Work task >> Exactly reproduce the lines from the one holding "The height and width of the screenshot is (449, 800)." through the end of the records, including both boundary lines but no pictures.

===

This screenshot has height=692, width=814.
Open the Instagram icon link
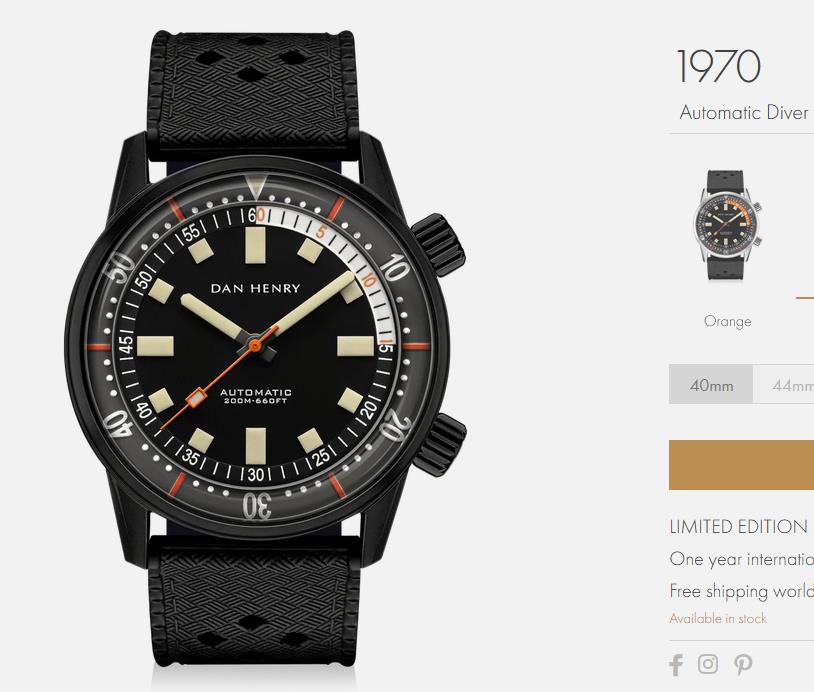[708, 664]
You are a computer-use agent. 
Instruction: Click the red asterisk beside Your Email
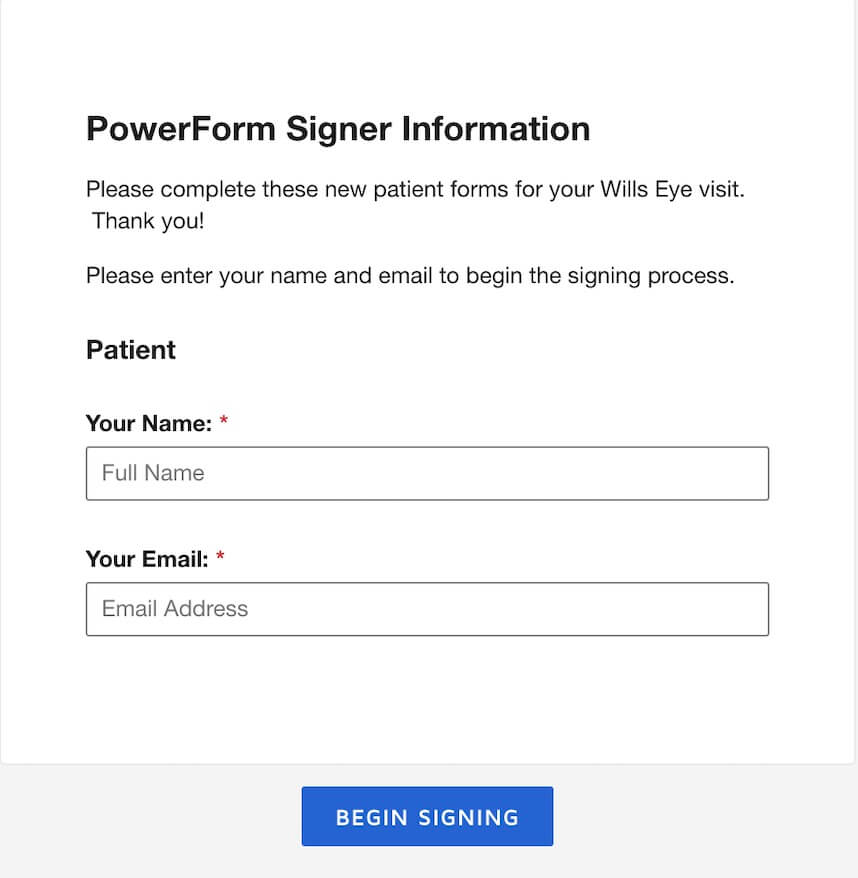[220, 559]
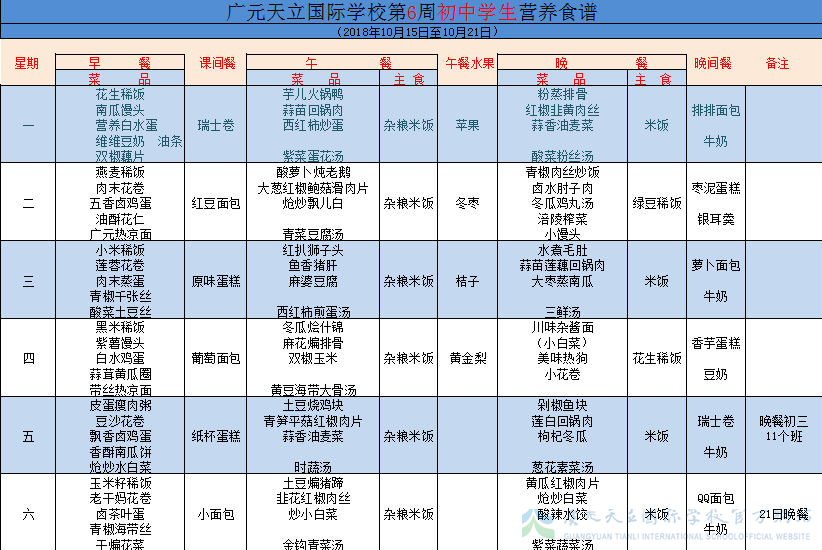This screenshot has height=550, width=822.
Task: Click the 课间餐 column header
Action: tap(217, 63)
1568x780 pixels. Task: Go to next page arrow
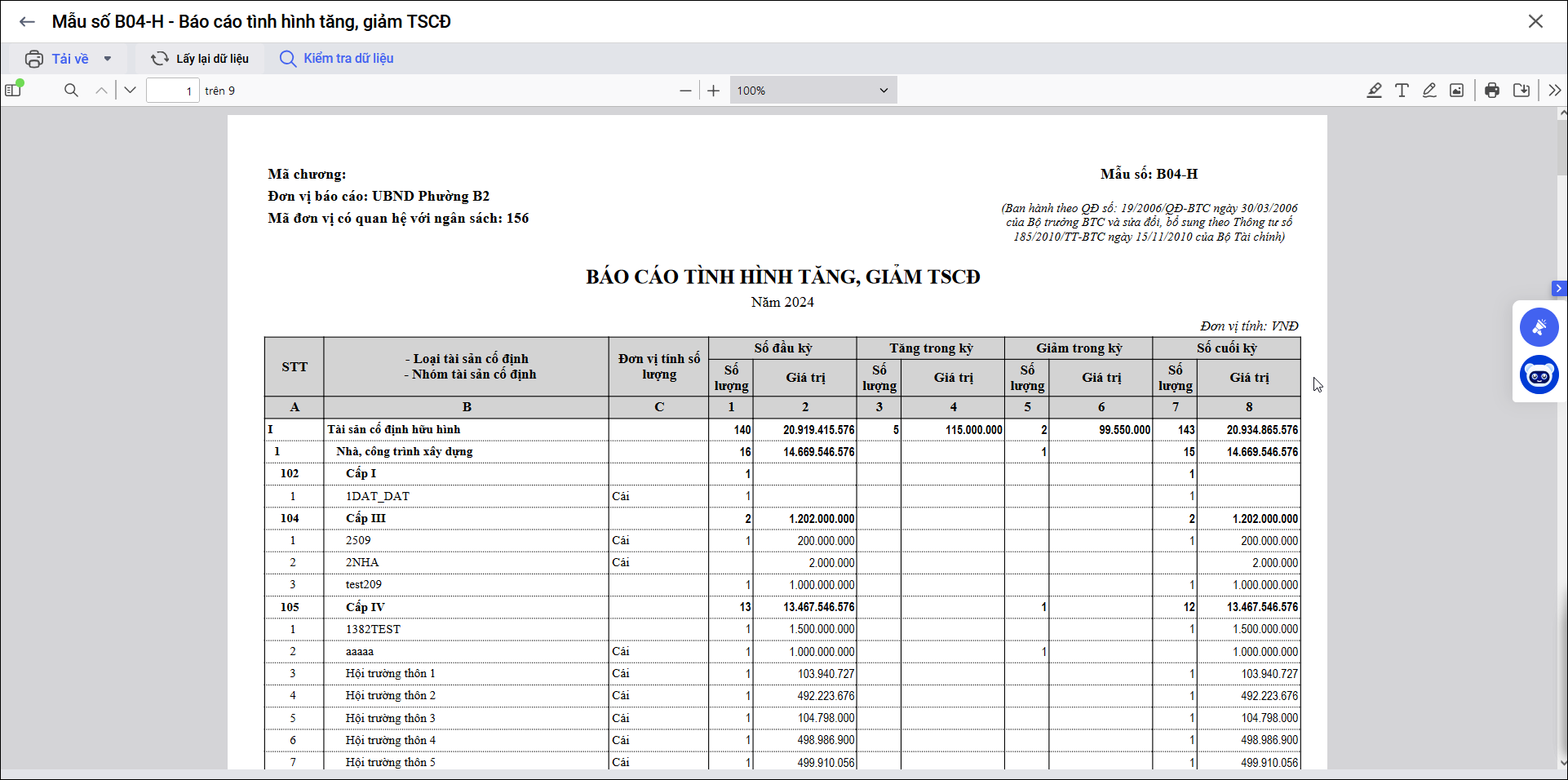click(130, 91)
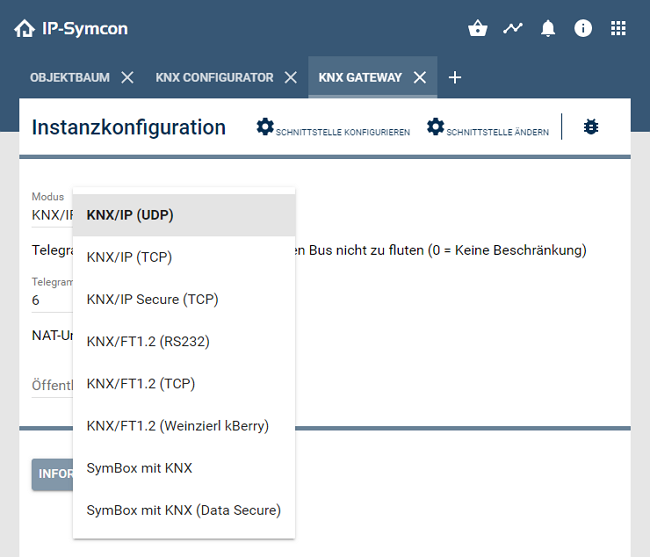Click Schnittstelle konfigurieren button
Viewport: 650px width, 557px height.
tap(333, 128)
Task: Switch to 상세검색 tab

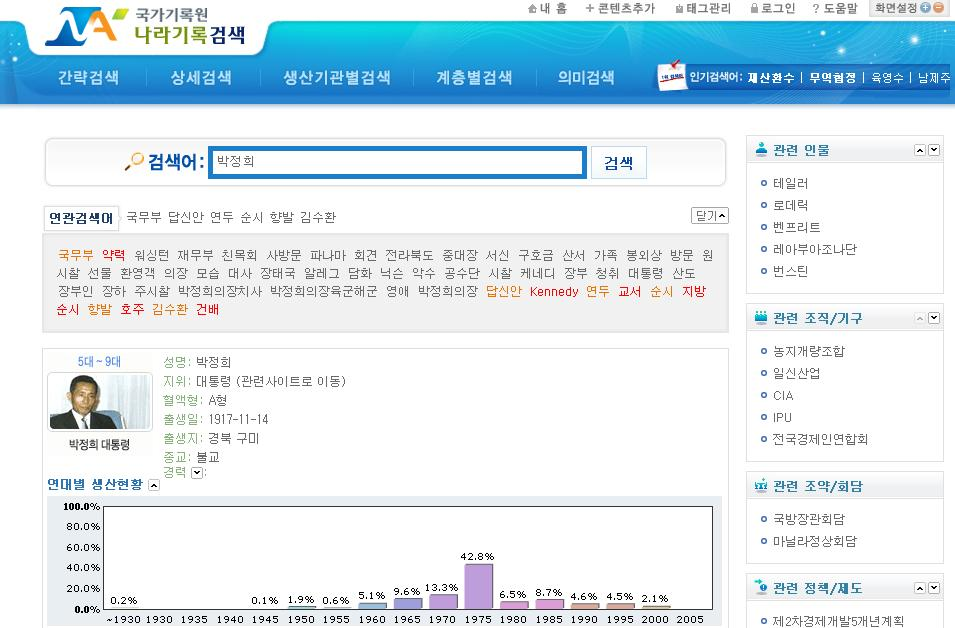Action: [x=201, y=78]
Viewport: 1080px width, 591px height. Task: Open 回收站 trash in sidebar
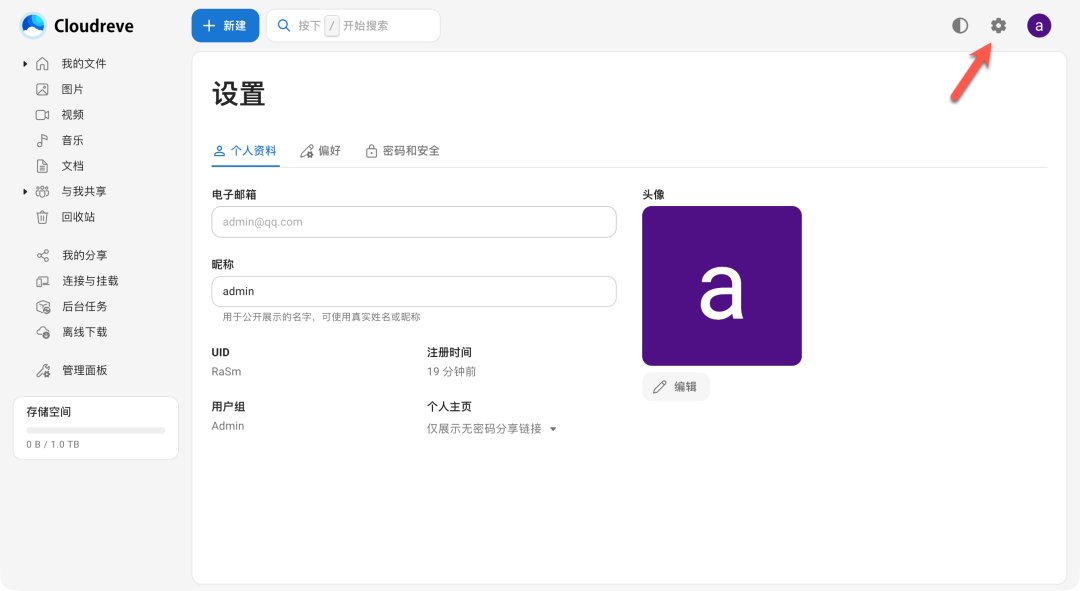(x=78, y=217)
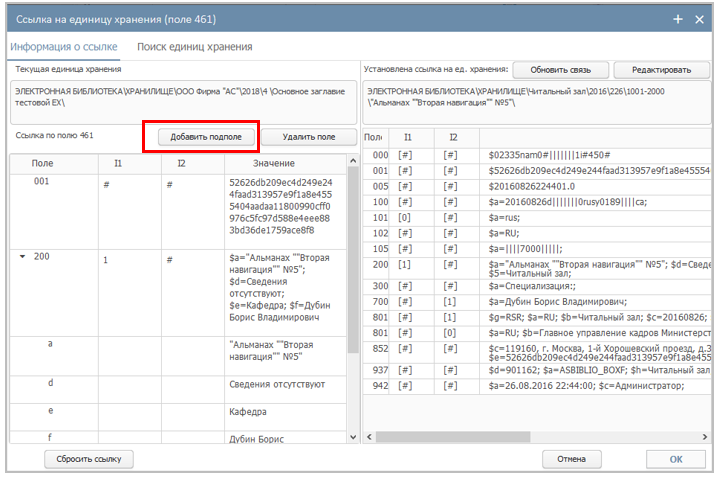Click the left table's scroll-up arrow
The height and width of the screenshot is (479, 722).
(x=352, y=163)
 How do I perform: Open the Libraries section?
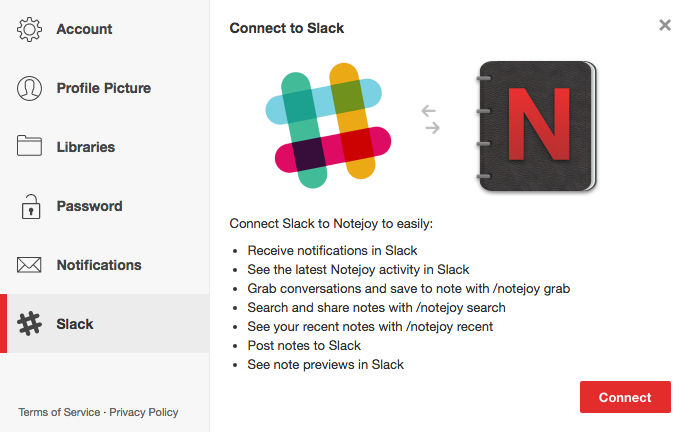pyautogui.click(x=86, y=147)
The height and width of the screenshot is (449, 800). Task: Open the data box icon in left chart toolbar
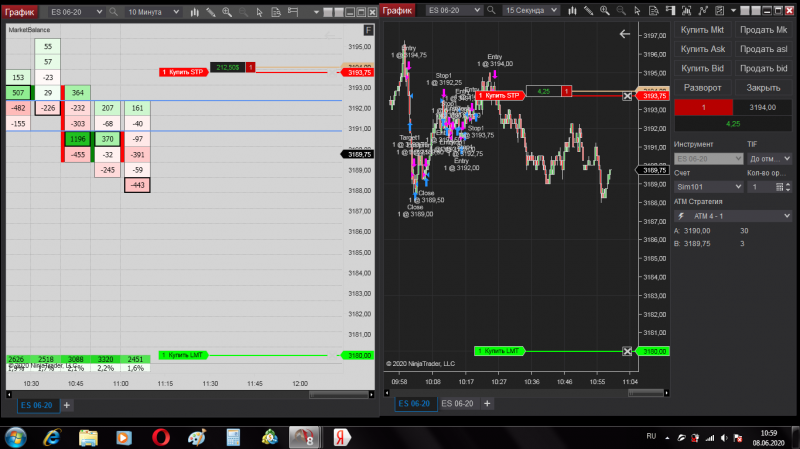pos(276,12)
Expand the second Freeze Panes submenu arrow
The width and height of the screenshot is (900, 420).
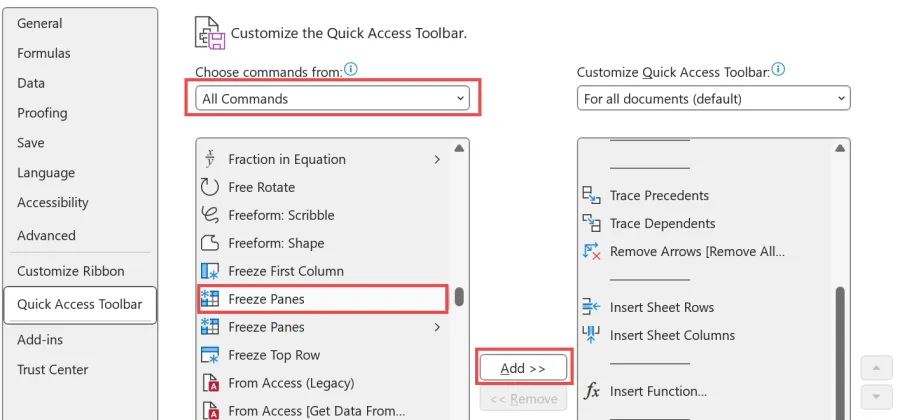(x=437, y=327)
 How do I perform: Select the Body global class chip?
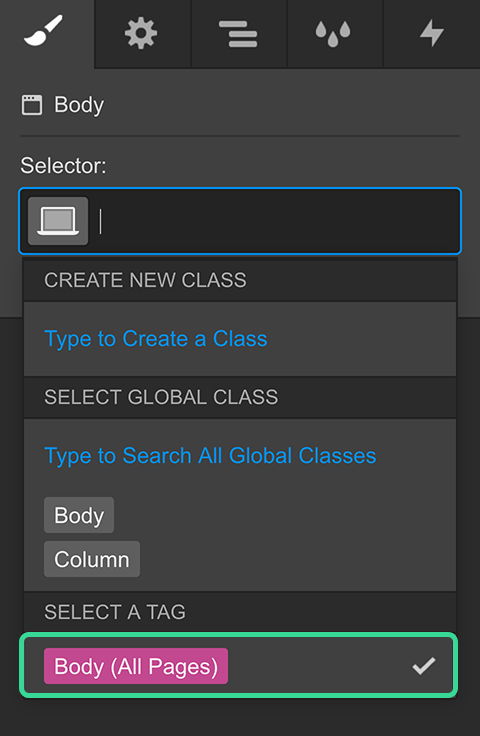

===

Solution for this problem >>
The height and width of the screenshot is (449, 800). Task: Open the data box icon in left chart toolbar
pos(276,12)
Expand the second Freeze Panes submenu arrow
The width and height of the screenshot is (900, 420).
(x=437, y=327)
 How do I perform: Select the Body global class chip?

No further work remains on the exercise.